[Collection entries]
#####

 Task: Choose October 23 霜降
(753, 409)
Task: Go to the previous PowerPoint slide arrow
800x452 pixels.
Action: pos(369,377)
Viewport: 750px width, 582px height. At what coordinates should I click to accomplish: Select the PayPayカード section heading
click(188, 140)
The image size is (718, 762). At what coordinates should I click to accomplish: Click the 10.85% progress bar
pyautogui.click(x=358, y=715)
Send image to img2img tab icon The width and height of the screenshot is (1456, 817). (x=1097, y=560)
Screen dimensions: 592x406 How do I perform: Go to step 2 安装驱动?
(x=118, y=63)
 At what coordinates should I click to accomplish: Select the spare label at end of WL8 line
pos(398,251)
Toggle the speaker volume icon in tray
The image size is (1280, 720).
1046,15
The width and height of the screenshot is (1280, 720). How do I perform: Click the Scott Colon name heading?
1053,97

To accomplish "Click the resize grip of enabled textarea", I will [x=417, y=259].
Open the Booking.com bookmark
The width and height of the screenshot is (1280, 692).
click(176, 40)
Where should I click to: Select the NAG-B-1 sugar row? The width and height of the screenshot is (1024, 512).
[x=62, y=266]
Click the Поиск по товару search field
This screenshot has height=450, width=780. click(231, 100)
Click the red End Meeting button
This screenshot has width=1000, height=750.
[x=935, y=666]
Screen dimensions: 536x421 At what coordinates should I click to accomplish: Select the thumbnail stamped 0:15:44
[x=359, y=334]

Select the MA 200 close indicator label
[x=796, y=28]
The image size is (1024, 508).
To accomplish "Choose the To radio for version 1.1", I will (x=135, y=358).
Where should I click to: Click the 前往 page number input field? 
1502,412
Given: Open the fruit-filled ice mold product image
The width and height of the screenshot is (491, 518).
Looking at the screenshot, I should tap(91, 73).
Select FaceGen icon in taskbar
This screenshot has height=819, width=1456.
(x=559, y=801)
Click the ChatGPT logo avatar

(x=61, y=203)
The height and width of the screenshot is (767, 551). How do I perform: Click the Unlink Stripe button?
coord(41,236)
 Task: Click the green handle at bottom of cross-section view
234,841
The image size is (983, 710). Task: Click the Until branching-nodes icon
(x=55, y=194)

#####

### What you need to do
Line by line, print the records above exactly as they stand.

### Worked solution
 Task: Choose October 23 霜降
(753, 409)
Task: Go to the previous PowerPoint slide arrow
800x452 pixels.
Action: pos(369,377)
Viewport: 750px width, 582px height. At what coordinates should I click to accomplish: Select the PayPayカード section heading
click(188, 140)
The image size is (718, 762). At what coordinates should I click to accomplish: Click the 10.85% progress bar
pyautogui.click(x=358, y=715)
Send image to img2img tab icon The width and height of the screenshot is (1456, 817). (x=1097, y=560)
Screen dimensions: 592x406 How do I perform: Go to step 2 安装驱动?
(x=118, y=63)
 At what coordinates should I click to accomplish: Select the spare label at end of WL8 line
pos(398,251)
Toggle the speaker volume icon in tray
The image size is (1280, 720).
1046,15
The width and height of the screenshot is (1280, 720). How do I perform: Click the Scott Colon name heading?
1053,97

To accomplish "Click the resize grip of enabled textarea", I will [x=417, y=259].
Open the Booking.com bookmark
The width and height of the screenshot is (1280, 692).
click(176, 40)
Where should I click to: Select the NAG-B-1 sugar row? The width and height of the screenshot is (1024, 512).
[x=62, y=266]
Click the Поиск по товару search field
This screenshot has height=450, width=780. click(231, 100)
Click the red End Meeting button
This screenshot has width=1000, height=750.
[x=935, y=666]
Screen dimensions: 536x421 At what coordinates should I click to accomplish: Select the thumbnail stamped 0:15:44
[x=359, y=334]

Select the MA 200 close indicator label
[x=796, y=28]
The image size is (1024, 508).
To accomplish "Choose the To radio for version 1.1", I will (x=135, y=358).
Where should I click to: Click the 前往 page number input field? 
1502,412
Given: Open the fruit-filled ice mold product image
The width and height of the screenshot is (491, 518).
Looking at the screenshot, I should tap(91, 73).
Select FaceGen icon in taskbar
This screenshot has height=819, width=1456.
(x=559, y=801)
Click the ChatGPT logo avatar

(x=61, y=203)
The height and width of the screenshot is (767, 551). How do I perform: Click the Unlink Stripe button?
coord(41,236)
 Task: Click the green handle at bottom of cross-section view
234,841
The image size is (983, 710). Task: Click the Until branching-nodes icon
(x=55, y=194)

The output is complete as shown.